— begin Text passage —

I am forever indebted to Darrin Speegle and Bryan Clair. Their book Probability, Statistics, and Data was a very early inspiration to develop some of my own materials which eventually turned into this book. The first document that eventually led to this book was a modified version of Section 2.2 of Darrin and Bryan’s book. In addition, an early version of Chapter 1 of Statypus is a modified version of their Chapter 1. I have learned so many techniques and been pulled away from so many bad habits by learning from both of them. From simply allowing me to see how they coded certain parts of their book to countless discussions about how certain topics should be taught, this book would not exist without them. Darrin is definitely responsible for pushing me to rethink introductory statistics within a mindset of using the technology correctly. I am sure Darrin sometimes dreaded seeing me walk towards his office door with another question that was painfully simple for him, but I could not have done this without his help. Bryan was the person who literally told me to turn my early PDF documents into a bookdown. Without that nudge, this project would never have gotten to this point. He has also been there for numerous impromptu conversations about statistical issues and concepts as well as many technical explanations to allow me to create this book. I would have no idea what a “cascading style sheet” was without him, but Bryan offered an example of his own and helped me understand how to use it.

I would also like to thank Anneke Bart. She was the chair of the Mathematics and Statistics Department during the time this book was written as has always been a true friend. She offered countless hours within her busy schedule to allow me to discuss this project as well as using some of my early PDF documents in her own course.

While I am absolutely appreciative of the efforts and time from each of these three amazing professors, I wish to thank them more for offering me respect and treating me as a friend and colleague regardless of how lost in the weeds I would often become.

I am also extremely thankful to my family. My focus was definitely pulled away from them for the past year to a degree which I have often regretted. Even when I was able to put the laptop down and be a husband or father, I know I did not always offer them the focus that they rightfully deserve. My children each make an appearance in this book and I hope that they can accept that as my apologies for not always actively listening to them like I should have.

— end Text passage —
— begin Records shown —

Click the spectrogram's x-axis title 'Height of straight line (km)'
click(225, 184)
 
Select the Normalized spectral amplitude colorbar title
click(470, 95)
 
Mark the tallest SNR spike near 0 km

— end Records shown —

### Problems
1) Rewrite the paragraph of the acknowledgments that begins "I would also like to thank Anneke Bart" as a short bulleted list that keeps its main facts.
2) Please print the stretch of the acknowledgments from "I would also" through "her own course.".
3) Answer these questions from the acknowledgments:
(a) Which section of Darrin and Bryan's book did the first document behind this book modify?
(b) Who told the author to turn the early PDF documents into a bookdown?
(c) For how long was the author's focus pulled away from family?

### Task answers
1)
- Anneke Bart chaired the Mathematics and Statistics Department while the book was being written.
- She has always been a true friend.
- She gave many hours from her busy schedule to discuss the project.
- She used some of the early PDF documents in her own course.

2)
I would also like to thank Anneke Bart. She was the chair of the Mathematics and Statistics Department during the time this book was written as has always been a true friend. She offered countless hours within her busy schedule to allow me to discuss this project as well as using some of my early PDF documents in her own course.

3)
(a) Section 2.2
(b) Bryan
(c) The past year